John LaDue charged after police uncover teen's elaborate scheme to bomb schools and kill his family
Waseca police announced Thursday that they uncovered a teenager's elaborate plot to kill his family and bomb a Minnesota senior and junior high school.
Authorities say the 17-year old suspect, John LaDue, admitted he intended to kill "as many students as he could" with his arsenal of guns, ammunition, and bombs.
On April 29, the teen was found in possession of several bomb-making materials inside a storage unit.
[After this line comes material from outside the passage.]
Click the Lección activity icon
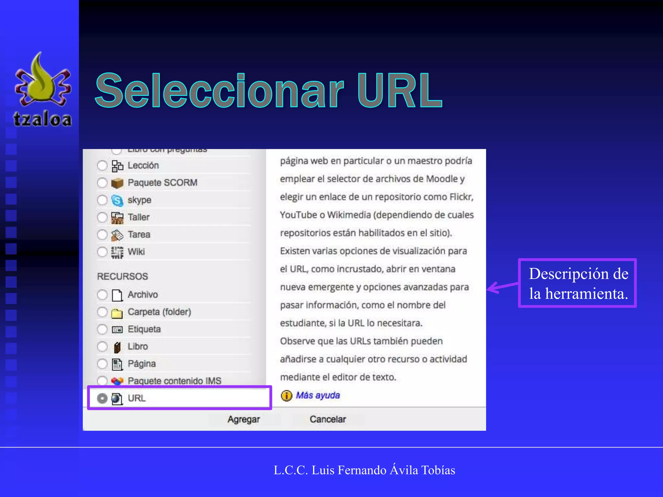This screenshot has height=497, width=663. pyautogui.click(x=117, y=166)
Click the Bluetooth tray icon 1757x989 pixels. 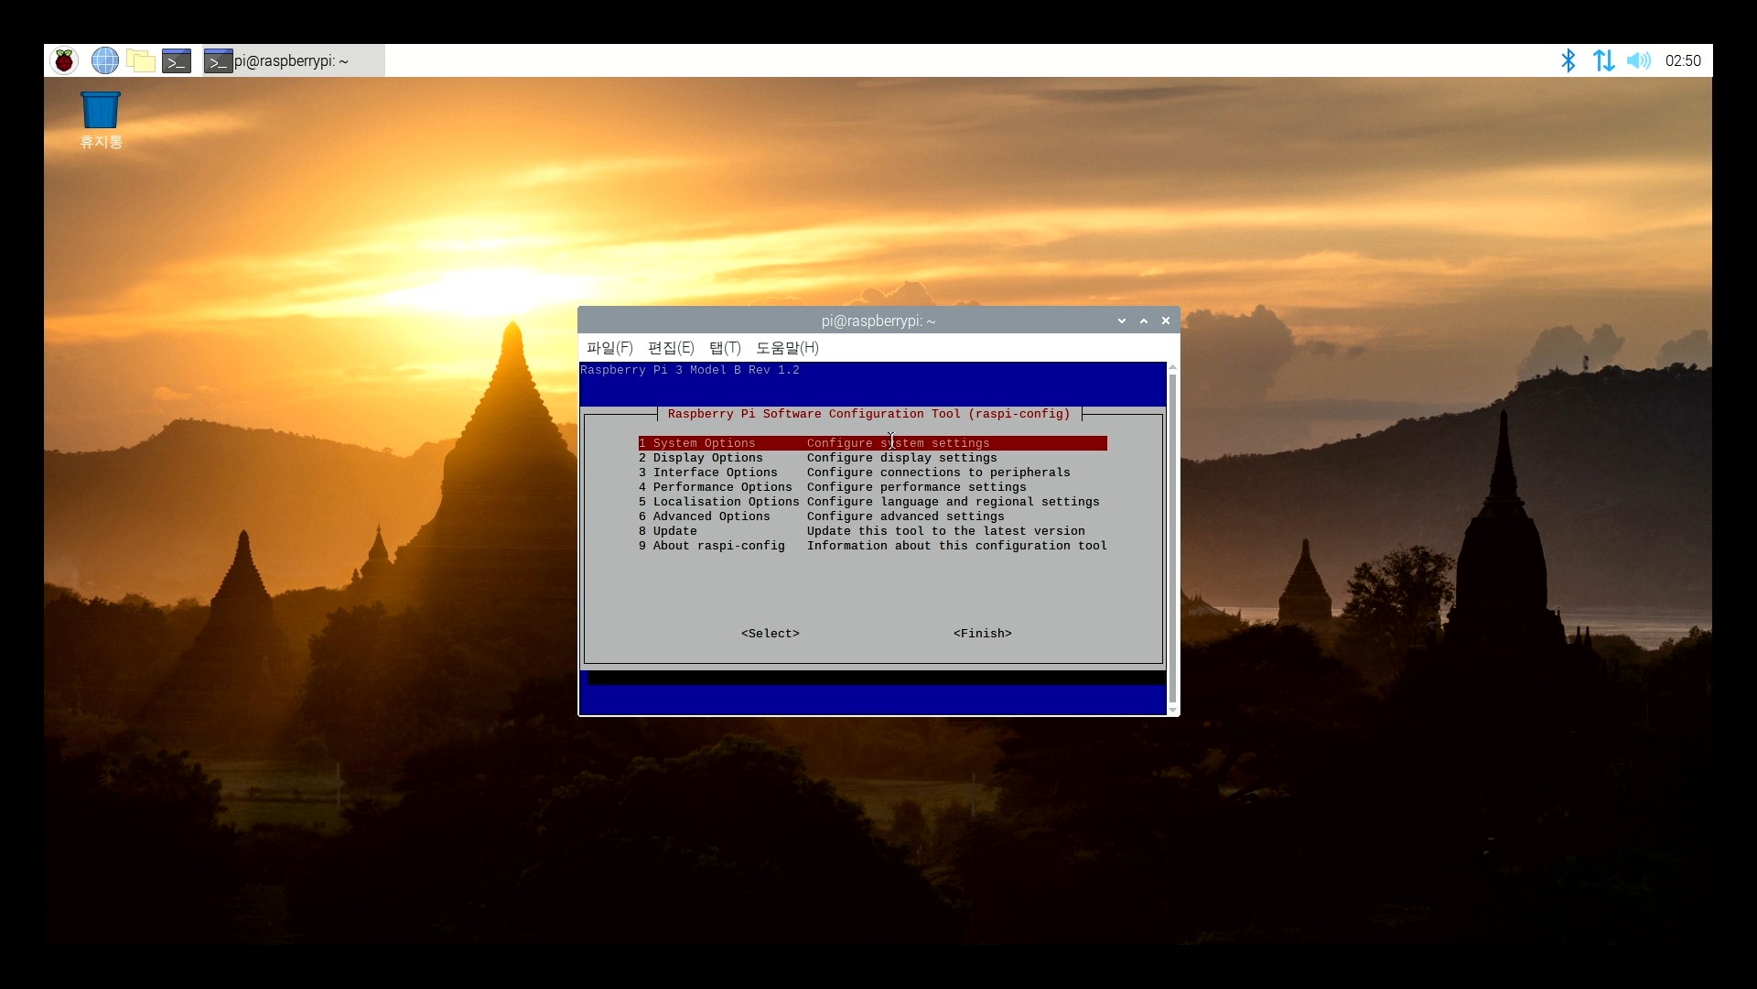tap(1568, 61)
He allegedly told police that if he would have had one of his guns, he would have killed the responding officer.
A search of the LaDue's home recovered seven guns, ammunition, three bombs, black clothing, and a ski mask. Police also found a 180-page notebook in which the teen mentioned the Sandy Hook, Virginia Tech, and Columbine school shootings. He allegedly expressed admiration for the Columbine shooters.
According to police officers, the 11th-grader planned to kill his mother, father, and sister, and then set a fire in a nearby field to distract emergency officials.
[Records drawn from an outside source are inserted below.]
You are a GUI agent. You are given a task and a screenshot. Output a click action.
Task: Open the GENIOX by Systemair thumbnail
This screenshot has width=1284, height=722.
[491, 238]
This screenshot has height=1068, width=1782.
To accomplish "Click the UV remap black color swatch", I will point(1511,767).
While authorities were responding to the fire, LaDue allegedly planned to go to Waseca Junior and Senior High Schools and plant pressure-cooker bombs, throw Molotov cocktails, and shoot students and school staff.
Police say the teen admitted to setting off practice bombs at an elementary school near Minneapolis two months ago. They believe the teen plotted alone, and no other suspects would have participated in the killing spree.
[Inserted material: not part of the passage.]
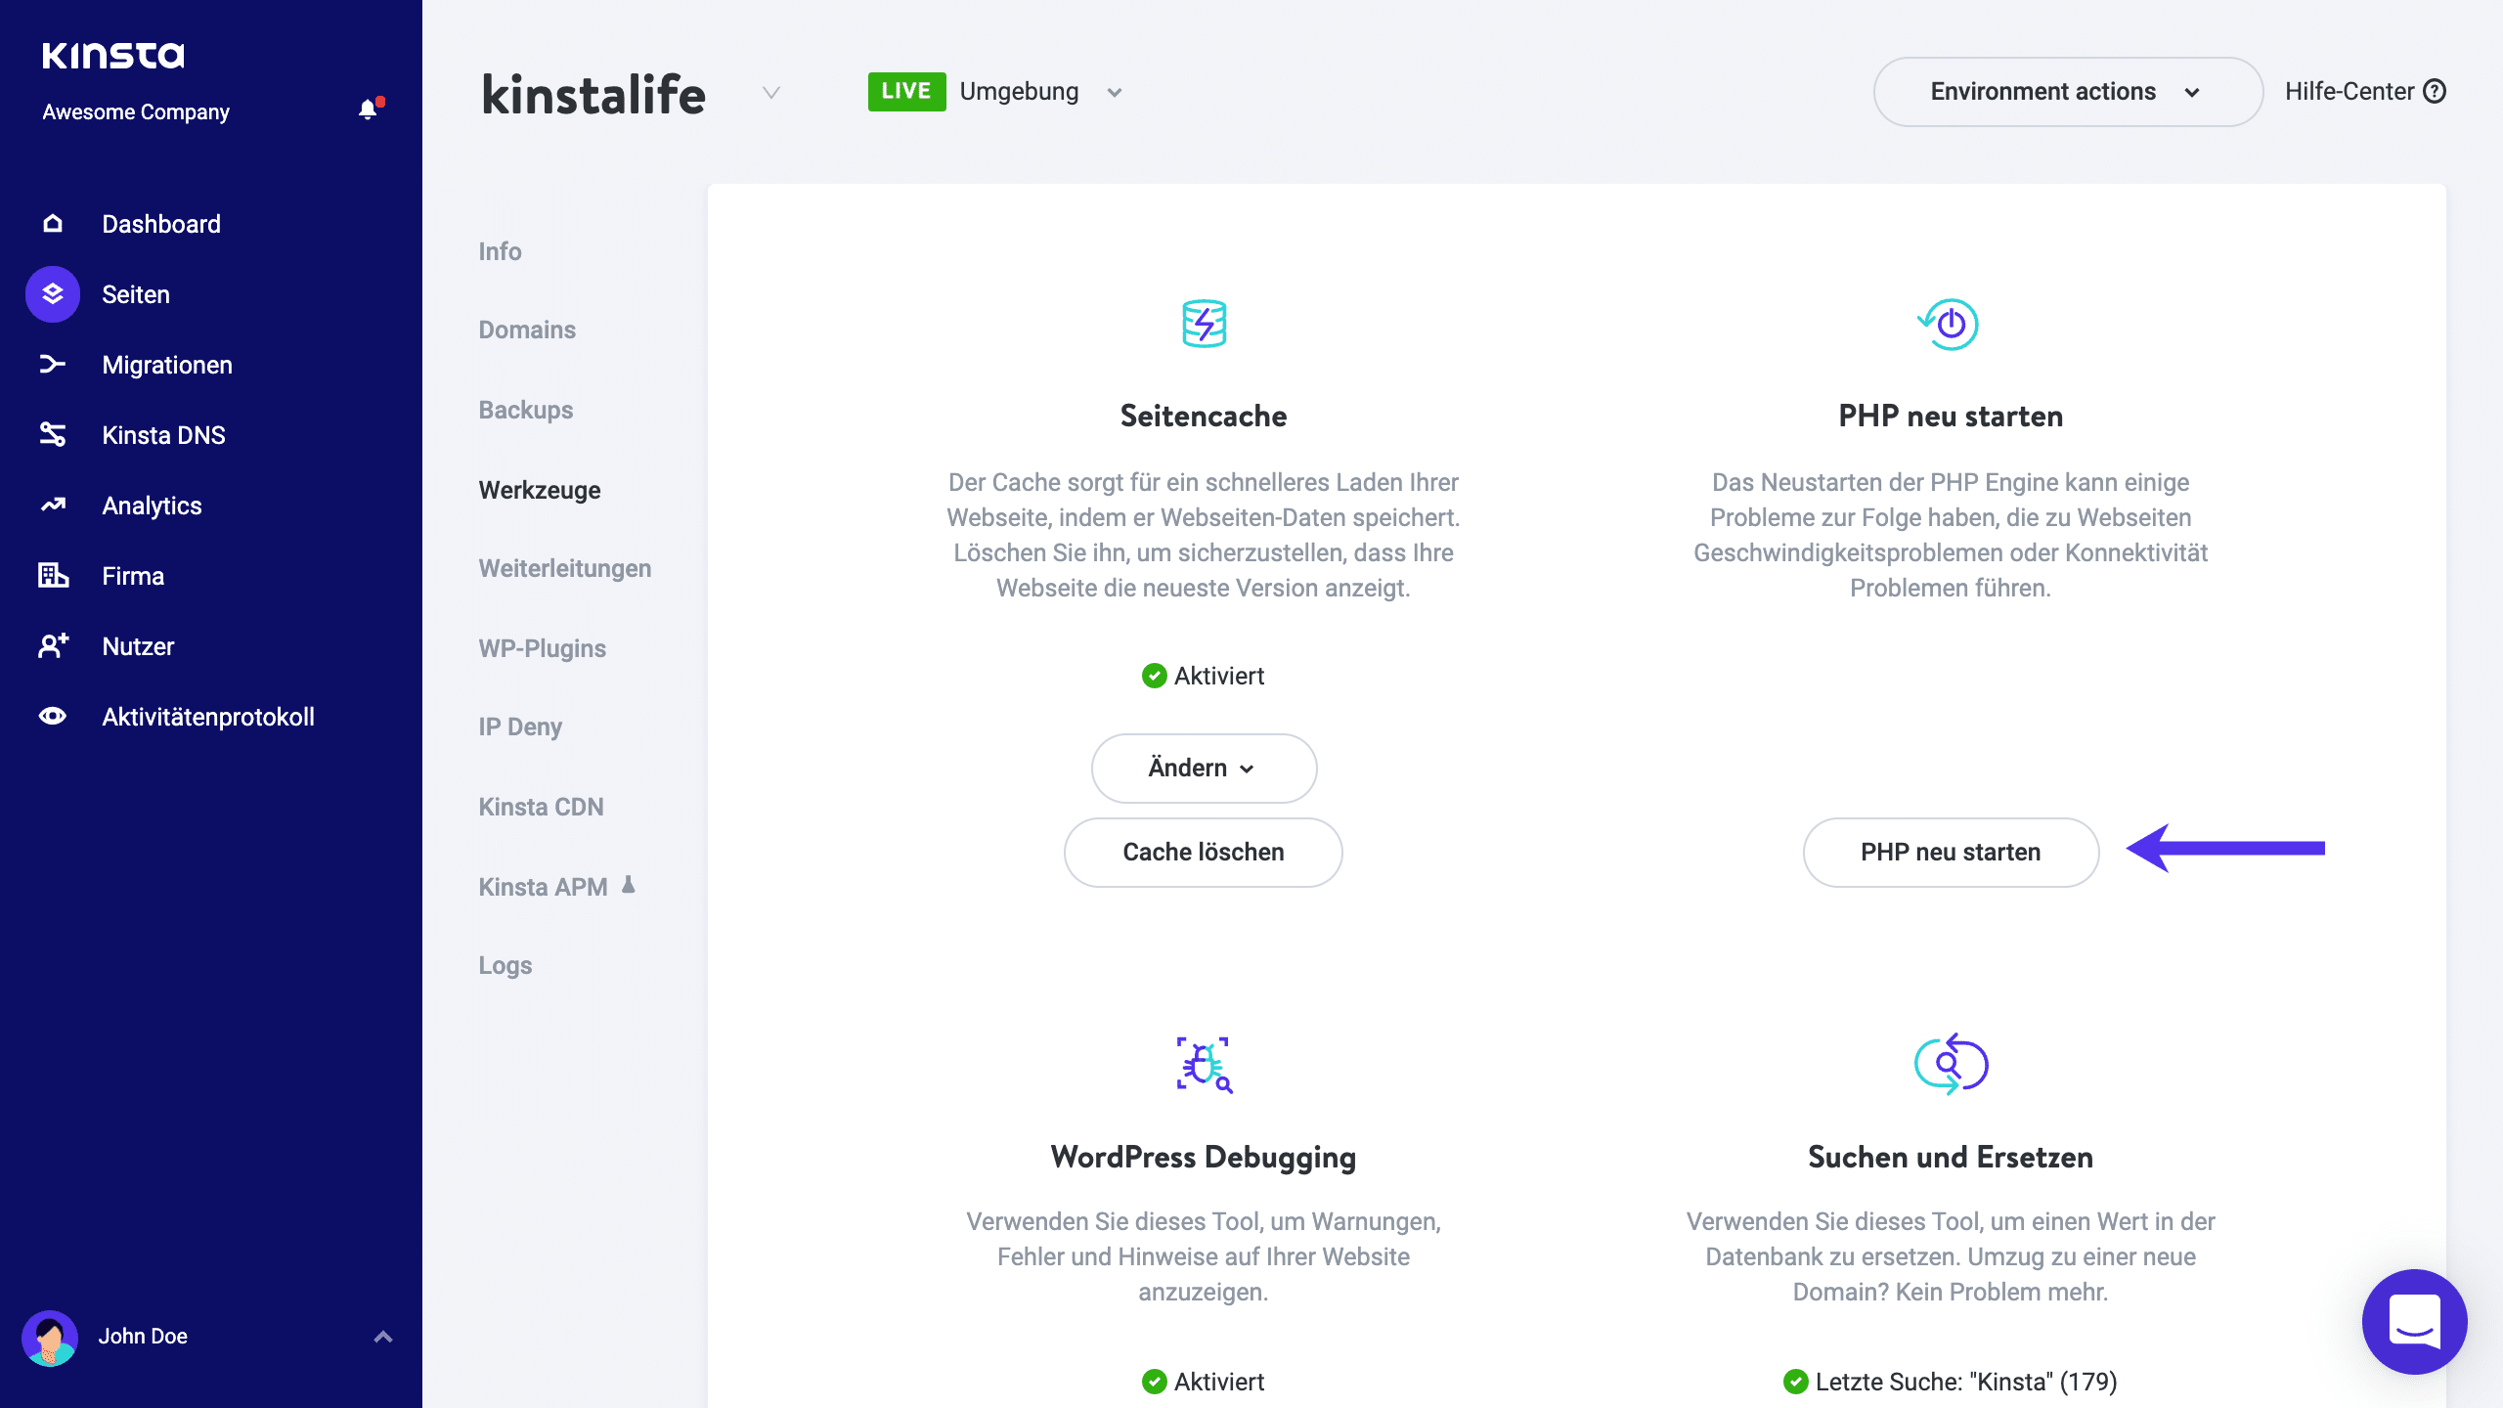2503x1408 pixels.
Task: Open the Intercom chat bubble
Action: pos(2414,1322)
Waseca School District Superintendent Thomas Lee said the high school had no issues with the teen, and that teachers found him to be shy.
Lee expressed relief that police found the arsenal.
"We have escaped what could have been a horrific experience," Lee told reporters.
LaDue told police that he would have carried out his plan in the next few weeks.
On May 1, LaDue was charged with two counts of property damage, six counts of possessing explosive devices, and four counts of attempted first-degree murder. He is due back in court on May 12.